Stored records
• • • •
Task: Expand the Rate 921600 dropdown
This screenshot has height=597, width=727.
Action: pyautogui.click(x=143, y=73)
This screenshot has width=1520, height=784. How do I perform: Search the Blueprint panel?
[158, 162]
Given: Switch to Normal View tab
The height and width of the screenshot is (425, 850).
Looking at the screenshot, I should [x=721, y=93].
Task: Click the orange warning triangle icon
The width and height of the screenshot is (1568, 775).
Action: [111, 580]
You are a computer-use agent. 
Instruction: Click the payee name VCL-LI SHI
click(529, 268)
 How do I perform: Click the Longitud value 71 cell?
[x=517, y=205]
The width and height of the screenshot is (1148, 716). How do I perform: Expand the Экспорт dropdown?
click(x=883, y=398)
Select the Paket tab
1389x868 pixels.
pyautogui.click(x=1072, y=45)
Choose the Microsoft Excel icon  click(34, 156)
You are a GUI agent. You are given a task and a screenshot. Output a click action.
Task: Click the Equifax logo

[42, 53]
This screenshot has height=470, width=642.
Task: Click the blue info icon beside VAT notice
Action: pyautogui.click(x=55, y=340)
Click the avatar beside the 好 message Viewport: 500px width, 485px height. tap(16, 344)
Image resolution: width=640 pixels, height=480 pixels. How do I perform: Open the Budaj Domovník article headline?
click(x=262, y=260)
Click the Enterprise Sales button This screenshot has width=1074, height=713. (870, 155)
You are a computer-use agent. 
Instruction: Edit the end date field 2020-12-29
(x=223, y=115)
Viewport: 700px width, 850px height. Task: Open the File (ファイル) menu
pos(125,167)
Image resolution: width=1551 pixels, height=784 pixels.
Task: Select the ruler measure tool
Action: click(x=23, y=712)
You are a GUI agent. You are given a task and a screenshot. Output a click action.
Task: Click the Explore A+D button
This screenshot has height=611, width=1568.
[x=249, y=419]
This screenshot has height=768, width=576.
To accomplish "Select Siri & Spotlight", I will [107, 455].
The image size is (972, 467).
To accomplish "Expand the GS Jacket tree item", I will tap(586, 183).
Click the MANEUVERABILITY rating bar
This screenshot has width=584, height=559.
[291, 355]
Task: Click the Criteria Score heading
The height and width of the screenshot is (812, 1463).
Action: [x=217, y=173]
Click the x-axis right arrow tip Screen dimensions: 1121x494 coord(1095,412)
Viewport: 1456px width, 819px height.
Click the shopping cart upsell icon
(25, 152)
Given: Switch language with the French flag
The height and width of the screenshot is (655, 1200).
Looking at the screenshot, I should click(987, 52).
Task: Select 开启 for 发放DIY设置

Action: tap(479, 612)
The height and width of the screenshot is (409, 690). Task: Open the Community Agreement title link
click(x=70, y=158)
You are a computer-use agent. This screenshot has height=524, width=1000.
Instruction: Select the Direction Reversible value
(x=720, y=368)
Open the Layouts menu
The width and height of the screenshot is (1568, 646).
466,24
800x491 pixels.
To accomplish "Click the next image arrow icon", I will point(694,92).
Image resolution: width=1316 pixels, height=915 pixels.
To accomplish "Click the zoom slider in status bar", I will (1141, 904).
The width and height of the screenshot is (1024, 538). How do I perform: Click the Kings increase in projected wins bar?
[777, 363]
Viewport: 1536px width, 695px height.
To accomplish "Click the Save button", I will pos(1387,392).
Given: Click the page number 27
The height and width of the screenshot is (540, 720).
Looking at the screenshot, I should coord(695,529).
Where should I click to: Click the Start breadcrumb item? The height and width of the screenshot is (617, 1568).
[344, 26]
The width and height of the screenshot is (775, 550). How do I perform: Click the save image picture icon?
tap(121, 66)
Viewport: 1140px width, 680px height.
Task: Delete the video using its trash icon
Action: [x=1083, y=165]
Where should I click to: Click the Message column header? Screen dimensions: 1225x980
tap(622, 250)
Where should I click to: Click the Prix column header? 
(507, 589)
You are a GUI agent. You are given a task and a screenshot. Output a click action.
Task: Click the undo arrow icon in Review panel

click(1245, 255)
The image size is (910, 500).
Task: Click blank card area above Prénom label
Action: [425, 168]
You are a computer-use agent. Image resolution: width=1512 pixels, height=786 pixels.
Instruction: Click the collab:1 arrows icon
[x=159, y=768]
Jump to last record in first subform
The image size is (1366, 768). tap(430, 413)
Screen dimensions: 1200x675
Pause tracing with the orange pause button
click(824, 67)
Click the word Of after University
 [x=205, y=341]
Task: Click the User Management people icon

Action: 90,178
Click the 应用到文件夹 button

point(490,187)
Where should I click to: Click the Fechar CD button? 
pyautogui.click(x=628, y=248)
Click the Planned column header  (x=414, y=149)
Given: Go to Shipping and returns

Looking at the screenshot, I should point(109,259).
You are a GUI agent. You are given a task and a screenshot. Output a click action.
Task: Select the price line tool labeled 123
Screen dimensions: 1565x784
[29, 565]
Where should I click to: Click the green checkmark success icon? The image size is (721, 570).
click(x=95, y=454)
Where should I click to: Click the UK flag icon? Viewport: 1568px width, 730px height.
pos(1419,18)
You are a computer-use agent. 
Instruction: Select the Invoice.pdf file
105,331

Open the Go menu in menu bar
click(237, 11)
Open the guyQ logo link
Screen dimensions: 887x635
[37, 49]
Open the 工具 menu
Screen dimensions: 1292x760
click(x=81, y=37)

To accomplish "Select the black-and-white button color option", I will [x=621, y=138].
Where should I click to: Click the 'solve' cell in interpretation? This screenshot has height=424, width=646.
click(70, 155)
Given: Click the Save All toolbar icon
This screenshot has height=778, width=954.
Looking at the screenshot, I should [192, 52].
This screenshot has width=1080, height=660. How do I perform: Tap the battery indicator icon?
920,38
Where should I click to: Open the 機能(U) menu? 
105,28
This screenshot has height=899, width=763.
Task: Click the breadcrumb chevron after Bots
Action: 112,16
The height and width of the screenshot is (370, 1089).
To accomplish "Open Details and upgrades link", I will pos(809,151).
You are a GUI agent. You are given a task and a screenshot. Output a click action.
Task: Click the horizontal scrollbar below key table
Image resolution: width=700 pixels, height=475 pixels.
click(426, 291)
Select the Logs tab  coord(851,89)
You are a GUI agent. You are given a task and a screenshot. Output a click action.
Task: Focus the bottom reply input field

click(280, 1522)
• • • •
* Activity
Each line of the data must be retyped exactly.

* Solved exercise
Task: Expand the Rate 921600 dropdown
This screenshot has height=597, width=727.
Action: pyautogui.click(x=143, y=73)
This screenshot has width=1520, height=784. How do I perform: Search the Blueprint panel?
[158, 162]
Given: Switch to Normal View tab
The height and width of the screenshot is (425, 850).
Looking at the screenshot, I should [x=721, y=93].
Task: Click the orange warning triangle icon
The width and height of the screenshot is (1568, 775).
Action: [111, 580]
You are a computer-use agent. 
Instruction: Click the payee name VCL-LI SHI
click(529, 268)
 How do I perform: Click the Longitud value 71 cell?
[x=517, y=205]
The width and height of the screenshot is (1148, 716). How do I perform: Expand the Экспорт dropdown?
click(x=883, y=398)
Select the Paket tab
1389x868 pixels.
pyautogui.click(x=1072, y=45)
Choose the Microsoft Excel icon  click(34, 156)
You are a GUI agent. You are given a task and a screenshot. Output a click action.
Task: Click the Equifax logo

[42, 53]
This screenshot has height=470, width=642.
Task: Click the blue info icon beside VAT notice
Action: pyautogui.click(x=55, y=340)
Click the avatar beside the 好 message Viewport: 500px width, 485px height. tap(16, 344)
Image resolution: width=640 pixels, height=480 pixels. How do I perform: Open the Budaj Domovník article headline?
click(x=262, y=260)
Click the Enterprise Sales button This screenshot has width=1074, height=713. (870, 155)
You are a computer-use agent. 
Instruction: Edit the end date field 2020-12-29
(x=223, y=115)
Viewport: 700px width, 850px height. Task: Open the File (ファイル) menu
pos(125,167)
Image resolution: width=1551 pixels, height=784 pixels.
Task: Select the ruler measure tool
Action: click(x=23, y=712)
You are a GUI agent. You are given a task and a screenshot. Output a click action.
Task: Click the Explore A+D button
This screenshot has height=611, width=1568.
[x=249, y=419]
This screenshot has height=768, width=576.
To accomplish "Select Siri & Spotlight", I will [107, 455].
The image size is (972, 467).
To accomplish "Expand the GS Jacket tree item", I will tap(586, 183).
Click the MANEUVERABILITY rating bar
This screenshot has width=584, height=559.
[291, 355]
Task: Click the Criteria Score heading
The height and width of the screenshot is (812, 1463).
Action: [x=217, y=173]
Click the x-axis right arrow tip Screen dimensions: 1121x494 coord(1095,412)
Viewport: 1456px width, 819px height.
Click the shopping cart upsell icon
(25, 152)
Given: Switch language with the French flag
The height and width of the screenshot is (655, 1200).
Looking at the screenshot, I should click(987, 52).
Task: Select 开启 for 发放DIY设置

Action: tap(479, 612)
The height and width of the screenshot is (409, 690). Task: Open the Community Agreement title link
click(x=70, y=158)
You are a computer-use agent. This screenshot has height=524, width=1000.
Instruction: Select the Direction Reversible value
(x=720, y=368)
Open the Layouts menu
The width and height of the screenshot is (1568, 646).
466,24
800x491 pixels.
To accomplish "Click the next image arrow icon", I will point(694,92).
Image resolution: width=1316 pixels, height=915 pixels.
To accomplish "Click the zoom slider in status bar", I will (1141, 904).
The width and height of the screenshot is (1024, 538). How do I perform: Click the Kings increase in projected wins bar?
[777, 363]
Viewport: 1536px width, 695px height.
To accomplish "Click the Save button", I will pos(1387,392).
Given: Click the page number 27
The height and width of the screenshot is (540, 720).
Looking at the screenshot, I should coord(695,529).
Where should I click to: Click the Start breadcrumb item? The height and width of the screenshot is (617, 1568).
[344, 26]
The width and height of the screenshot is (775, 550). How do I perform: Click the save image picture icon?
tap(121, 66)
Viewport: 1140px width, 680px height.
Task: Delete the video using its trash icon
Action: [x=1083, y=165]
Where should I click to: Click the Message column header? Screen dimensions: 1225x980
tap(622, 250)
Where should I click to: Click the Prix column header? 
(507, 589)
You are a GUI agent. You are given a task and a screenshot. Output a click action.
Task: Click the undo arrow icon in Review panel

click(1245, 255)
The image size is (910, 500).
Task: Click blank card area above Prénom label
Action: [425, 168]
You are a computer-use agent. Image resolution: width=1512 pixels, height=786 pixels.
Instruction: Click the collab:1 arrows icon
[x=159, y=768]
Jump to last record in first subform
The image size is (1366, 768). tap(430, 413)
Screen dimensions: 1200x675
Pause tracing with the orange pause button
click(824, 67)
Click the word Of after University
 [x=205, y=341]
Task: Click the User Management people icon

Action: 90,178
Click the 应用到文件夹 button

point(490,187)
Where should I click to: Click the Fechar CD button? 
pyautogui.click(x=628, y=248)
Click the Planned column header  (x=414, y=149)
Given: Go to Shipping and returns

Looking at the screenshot, I should point(109,259).
You are a GUI agent. You are given a task and a screenshot. Output a click action.
Task: Select the price line tool labeled 123
Screen dimensions: 1565x784
[29, 565]
Where should I click to: Click the green checkmark success icon? The image size is (721, 570).
click(x=95, y=454)
Where should I click to: Click the UK flag icon? Viewport: 1568px width, 730px height.
pos(1419,18)
You are a computer-use agent. 
Instruction: Select the Invoice.pdf file
105,331

Open the Go menu in menu bar
click(237, 11)
Open the guyQ logo link
Screen dimensions: 887x635
[37, 49]
Open the 工具 menu
Screen dimensions: 1292x760
click(x=81, y=37)

To accomplish "Select the black-and-white button color option", I will [x=621, y=138].
Where should I click to: Click the 'solve' cell in interpretation? This screenshot has height=424, width=646.
click(70, 155)
Given: Click the Save All toolbar icon
This screenshot has height=778, width=954.
Looking at the screenshot, I should [192, 52].
This screenshot has width=1080, height=660. How do I perform: Tap the battery indicator icon?
920,38
Where should I click to: Open the 機能(U) menu? 
105,28
This screenshot has height=899, width=763.
Task: Click the breadcrumb chevron after Bots
Action: 112,16
The height and width of the screenshot is (370, 1089).
To accomplish "Open Details and upgrades link", I will pos(809,151).
You are a GUI agent. You are given a task and a screenshot. Output a click action.
Task: Click the horizontal scrollbar below key table
Image resolution: width=700 pixels, height=475 pixels.
click(426, 291)
Select the Logs tab  coord(851,89)
You are a GUI agent. You are given a task and a screenshot. Output a click action.
Task: Focus the bottom reply input field

click(280, 1522)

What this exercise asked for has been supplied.